(David Brunnstrom and Pete Harrison, Reuters) - The European Union launched a plan on Thursday to forge closer political and economic ties with six former Soviet republics while assuring Russia it is not trying to muscle in on its sphere of influence.
The EU's eastern neighbors Armenia, Azerbaijan, Belarus, Georgia, Moldova and Ukraine are suffering from the global economic crisis and the EU is keen to prevent instability in a region that carries all its gas imports from Russia.
"It should not be a fight for influence," said Czech Prime Minister Mirek Topolanek, whose country hosted the first summit of the EU's new Eastern Partnership in Prague. "It is in the vital interest of the EU to have economically, politically and socially stable partners who have good governments that uphold human rights," he added.
The partnership has funding of 600 million euros ($799 million) and focuses on easing rules on visas and on strengthening energy and economic ties. It could spur tens of billions in trade and investment, just as happened during the integration of the EU's eastern member states, Czech Deputy Prime Minister Alexandr Vondra said.
Russian Foreign Minster Sergei Lavrov said on Wednesday he wanted to believe the EU was not trying to build a power base on Russia's borders. "We shared our concerns that there are those who may wish to present the invited participants with the choice: either you are with Russia, or with the European Union," he told a news briefing after talks with Polish counterpart Radoslaw Sikorski.
EU foreign policy chief Javier Solana said Russia had no reason to misunderstand the nature of the summit. "Some comments from Russian leaders have not been very constructive," he said. "They understand very well the significance -- this is not against Russia."
Vondra expressed disappointment that several EU leaders, including Britain's Gordon Brown and Nicolas Sarkozy of France, were not attending.

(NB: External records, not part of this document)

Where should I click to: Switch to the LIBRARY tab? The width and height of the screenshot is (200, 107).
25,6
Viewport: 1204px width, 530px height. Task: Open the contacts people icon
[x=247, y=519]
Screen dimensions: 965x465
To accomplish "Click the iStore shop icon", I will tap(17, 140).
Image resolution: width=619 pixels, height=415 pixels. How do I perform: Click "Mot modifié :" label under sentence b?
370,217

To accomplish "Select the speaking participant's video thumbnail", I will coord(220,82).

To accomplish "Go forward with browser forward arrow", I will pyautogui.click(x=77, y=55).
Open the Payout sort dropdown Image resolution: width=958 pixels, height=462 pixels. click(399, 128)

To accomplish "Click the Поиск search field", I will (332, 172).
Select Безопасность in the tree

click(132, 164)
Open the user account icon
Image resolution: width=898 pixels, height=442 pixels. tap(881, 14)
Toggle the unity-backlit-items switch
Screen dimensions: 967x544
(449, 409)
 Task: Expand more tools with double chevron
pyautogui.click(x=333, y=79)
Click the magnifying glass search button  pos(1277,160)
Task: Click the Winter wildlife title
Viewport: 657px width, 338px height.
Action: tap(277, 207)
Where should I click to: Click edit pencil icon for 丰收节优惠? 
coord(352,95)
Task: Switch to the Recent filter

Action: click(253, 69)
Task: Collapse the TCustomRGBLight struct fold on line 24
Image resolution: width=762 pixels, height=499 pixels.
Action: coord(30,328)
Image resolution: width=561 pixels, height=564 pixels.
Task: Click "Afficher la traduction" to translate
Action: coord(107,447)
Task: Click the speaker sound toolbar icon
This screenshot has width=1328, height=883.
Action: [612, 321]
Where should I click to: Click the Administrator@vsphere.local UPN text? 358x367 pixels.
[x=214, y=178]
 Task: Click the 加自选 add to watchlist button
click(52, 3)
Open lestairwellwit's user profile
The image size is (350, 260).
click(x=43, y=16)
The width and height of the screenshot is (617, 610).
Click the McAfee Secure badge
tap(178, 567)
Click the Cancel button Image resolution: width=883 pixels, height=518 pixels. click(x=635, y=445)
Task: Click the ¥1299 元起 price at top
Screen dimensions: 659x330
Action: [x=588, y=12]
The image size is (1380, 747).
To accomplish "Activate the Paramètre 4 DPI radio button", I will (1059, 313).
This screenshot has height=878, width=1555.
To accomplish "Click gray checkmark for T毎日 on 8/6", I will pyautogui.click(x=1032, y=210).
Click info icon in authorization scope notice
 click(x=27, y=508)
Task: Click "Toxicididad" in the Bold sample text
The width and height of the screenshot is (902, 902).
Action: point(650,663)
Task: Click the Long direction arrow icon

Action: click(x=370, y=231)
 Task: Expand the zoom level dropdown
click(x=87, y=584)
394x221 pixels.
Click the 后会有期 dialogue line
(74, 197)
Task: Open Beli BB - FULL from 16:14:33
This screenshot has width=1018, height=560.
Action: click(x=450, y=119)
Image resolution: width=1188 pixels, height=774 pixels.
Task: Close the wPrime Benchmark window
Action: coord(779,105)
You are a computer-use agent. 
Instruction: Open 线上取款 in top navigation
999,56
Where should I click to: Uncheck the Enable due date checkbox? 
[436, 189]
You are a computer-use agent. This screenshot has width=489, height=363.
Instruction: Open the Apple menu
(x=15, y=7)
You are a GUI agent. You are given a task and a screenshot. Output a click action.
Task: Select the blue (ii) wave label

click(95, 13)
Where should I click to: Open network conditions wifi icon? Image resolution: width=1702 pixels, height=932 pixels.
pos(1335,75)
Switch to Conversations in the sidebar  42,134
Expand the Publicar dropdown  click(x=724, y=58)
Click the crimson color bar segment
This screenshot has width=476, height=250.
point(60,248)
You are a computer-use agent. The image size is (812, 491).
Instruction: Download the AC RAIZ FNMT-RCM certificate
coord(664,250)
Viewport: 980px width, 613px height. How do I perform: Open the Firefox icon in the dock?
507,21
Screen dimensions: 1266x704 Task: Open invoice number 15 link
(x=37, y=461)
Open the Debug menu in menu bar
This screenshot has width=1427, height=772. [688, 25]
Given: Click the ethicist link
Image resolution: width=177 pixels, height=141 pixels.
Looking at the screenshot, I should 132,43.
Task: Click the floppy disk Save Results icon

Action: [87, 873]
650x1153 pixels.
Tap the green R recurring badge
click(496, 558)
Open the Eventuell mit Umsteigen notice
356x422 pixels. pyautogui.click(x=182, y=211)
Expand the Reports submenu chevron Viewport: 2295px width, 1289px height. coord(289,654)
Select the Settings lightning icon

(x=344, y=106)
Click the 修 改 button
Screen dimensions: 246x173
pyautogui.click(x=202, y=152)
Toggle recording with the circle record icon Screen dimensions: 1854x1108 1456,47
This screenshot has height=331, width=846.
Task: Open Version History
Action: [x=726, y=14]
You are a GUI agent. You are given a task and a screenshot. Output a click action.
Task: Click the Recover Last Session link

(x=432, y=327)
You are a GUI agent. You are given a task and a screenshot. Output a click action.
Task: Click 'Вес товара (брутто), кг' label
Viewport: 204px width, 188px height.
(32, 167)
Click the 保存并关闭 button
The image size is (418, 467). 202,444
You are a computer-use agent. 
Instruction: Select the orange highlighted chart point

Only 17 of the 27 states sent their leaders. Some leaders from the eastern partners also stayed away, including Belarus President Alexander Lukashenko, who has been criticized in the West for his handling of political opposition.
But despite the absences, there was progress for some of the leaders who went to Prague. Armenia and Azerbaijan's presidents inched ahead in separate talks over settling their dispute over the Nagorno-Karabakh enclave, mediators said.
One concrete aim of the EU plan is the long-term liberalization of visa rules for partnership countries. Countries with solid governance can use the partnership program to negotiate association agreements with the EU, a form of closer cooperation, which in turn could lead to setting up free trade areas.
"This is not just about political statements -- we are now going to develop very concrete projects," said European Commission President Jose Manuel Barroso.
The EU will follow up the meeting with an overlapping energy summit on Friday aimed at opening a "southern corridor" for alternative energy supplies, mainly via the long-planned Nabucco pipeline to bring Caspian natural gas to Europe.